If anyone has any experience on a similar effort and could point out any helpful resources (especially books), I would be very grateful!

+1  A: 

Nearly all of the reading I have been doing about ORM is focused on starting with a class structure, and creating the mapped database structure as a secondary process. Is going the other way around (starting with an existing database and mapping classes to it) a very odd thing to do?

Not really. There are several approaches when dealing with the persistence layer of an application:

  • Top-down: You start with the object model and the mappings and you derive the database schema from that data.
  • Bottom-up: You start with your data model i.e. the database schema and you derive the object model and the mappings from the tables.
  • Middle-out: You start with the mapping and you generate the object model and the tables.
  • Meet-in-the-middle: You start with an existing database schema and an existing object model, you develop a mapping to map between the two (you can even introduce an additional object layer and brige the existing one).

The top-down approach is the most object-oriented but the meet-in-the-middle approach is probably the most common.

Assuming question #1 == true, how flexible are existing ORM frameworks such as JPA2, ActiveRecord, DataMapper etc. to "imperfect" table design? I am sure we will have to do some refactoring of existing table design, but would like to know if I am undertaking a Herculean task before I waste too much time on the effort.

I would say that JPA is not the most flexible, it will not deal very well with exotic or heavily denormalized schemas (the result might be ugly from an OO point of view). Accesses that don't go through JPA might also be a problem. A data mapper tool like iBatis (now mybatis) will give you more flexibility.

If anyone has a better idea for language+ORM, I would love to hear it.
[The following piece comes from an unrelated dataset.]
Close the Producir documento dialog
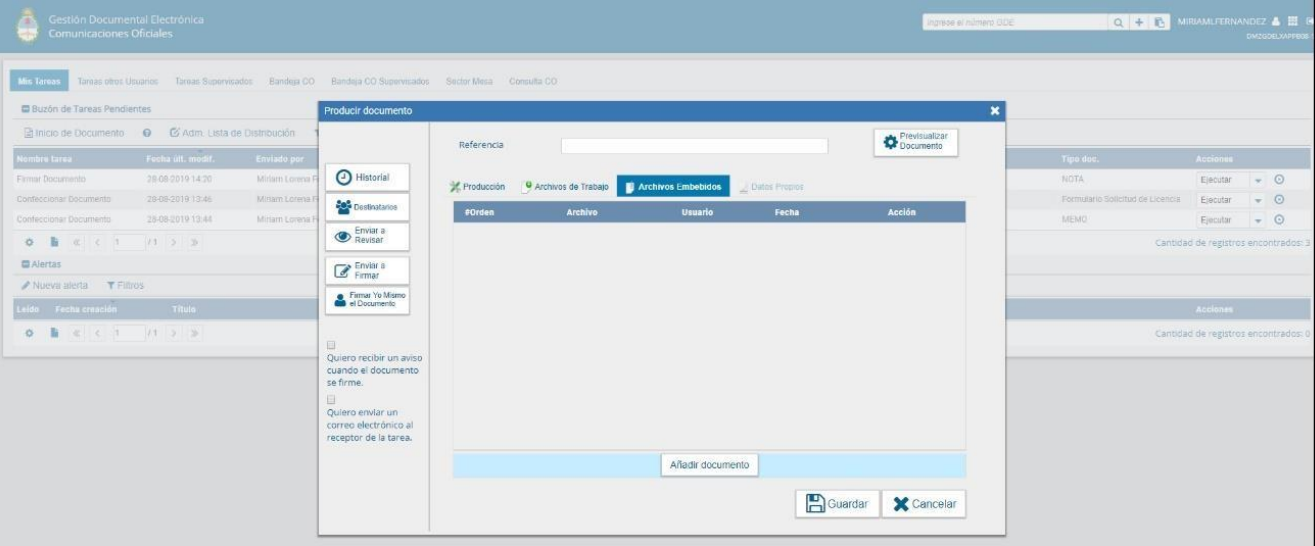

It must be SQL-ready using JDBC or ODBC to fit into our incremental migration plan.

I know that RoR can deal with existing databases, I'm just not sure what the result will look like. But I don't really have enough experience with RoR so I'll let experts elaborate on this.

If anyone has any experience on a similar effort and could point out any helpful resources (especially books), I would be very grateful!

I suggest to browse Scott Ambler website and his book(s):

More food for thought:

Pascal Thivent
Thanks for the thorough answer! If I don't get any more replies in the next couple of days I will mark this as answered. I would like to see if anyone else stumbles across this and has anything else to add, however.
AbeVoelker
@AbeVoelker: Sure. I'm actually surprised you don't get more answers.